[R] Nicely formatted summary table with mean, standard deviation or number and proportion
Frank E Harrell Jr
f.harrell at vanderbilt.edu
Mon May 14 04:11:51 CEST 2007
Keith Wong wrote:
> Dear all,
>
> The incredibly useful Hmisc package provides a method to generate
> summary tables that can be typeset in latex. The Alzola and Harrell book
> "An introduction to S and the Hmisc and Design libraries" provides an
> example that generates mean and quartiles for continuous variables, and
> numbers and percentages for count variables: summary() with method =
> 'reverse'.
>
> I wonder if there is a way to change it so the mean and standard
> deviation are reported instead for continuous variables.
>
> I illustrate my question below using an example from the book.
>
> Thank you.
>
> Keith
Newer versions of Hmisc have an option to add mean and SD for
method='reverse'. Quartiles are always there.
Frank
>
>
> > ####
> > library(Hmisc)
> >
> > set.seed(173)
> > sex = factor(sample(c("m", "f"), 500, rep = T))
> > age = rnorm(500, 50, 5)
> > treatment = factor(sample(c("Drug", "Placebo"), 500, rep = T))
> > summary(sex ~ treatment, fun = table)
> sex N=500
>
> +---------+-------+---+---+---+
> | | |N |f |m |
> +---------+-------+---+---+---+
> |treatment|Drug |263|140|123|
> | |Placebo|237|133|104|
> +---------+-------+---+---+---+
> |Overall | |500|273|227|
> +---------+-------+---+---+---+
> >
> >
> >
> > (x = summary(treatment ~ age + sex, method = "reverse"))

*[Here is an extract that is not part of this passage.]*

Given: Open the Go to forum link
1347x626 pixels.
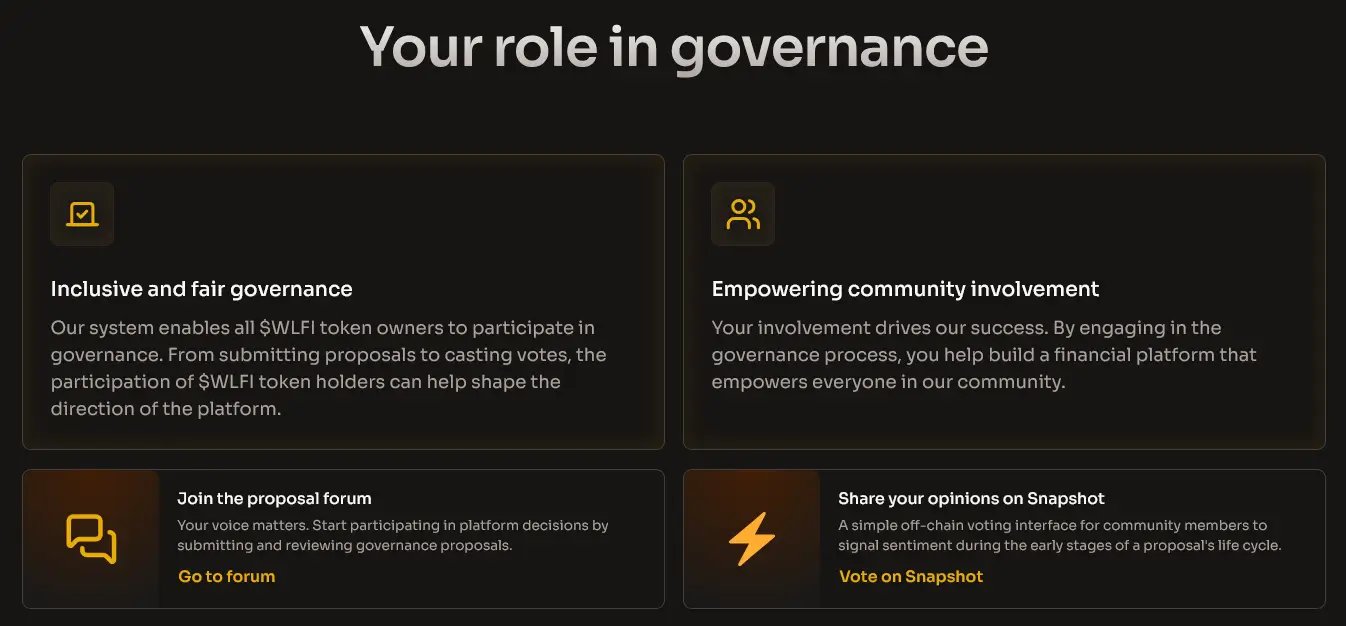Looking at the screenshot, I should click(x=226, y=576).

> > # generates quartiles for continuous variables
>
>
> Descriptive Statistics by treatment
>
> +-------+--------------+--------------+
> | |Drug |Placebo |
> | |(N=263) |(N=237) |
> +-------+--------------+--------------+
> |age |46.5/49.9/53.2|46.7/50.0/53.4|
> +-------+--------------+--------------+
> |sex : m| 47% (123) | 44% (104) |
> +-------+--------------+--------------+
> >
> >
> > # latex(x) generates a very nicely formatted table
> > # but I'd like "mean (standard deviation)" instead of quartiles.
>
>
>
> > # this function from
> http://tolstoy.newcastle.edu.au/R/e2/help/06/11/4713.html
> > g <- function(y) {
> + s <- apply(y, 2,
> + function(z) {
> + z <- z[!is.na(z)]
> + n <- length(z)
> + if(n==0) c(NA,NA,NA,0) else
> + if(n==1) c(z, NA,NA,1) else {
> + m <- mean(z)
> + s <- sd(z)
> + c(N=n, Mean=m, SD=s)
> + }
> + })
> + w <- as.vector(s)
> + names(w) <- as.vector(outer(rownames(s), colnames(s), paste, sep=''))
> + w
> + }
>
> >
> > summary(treatment ~ age + sex, method = "reverse", fun = g)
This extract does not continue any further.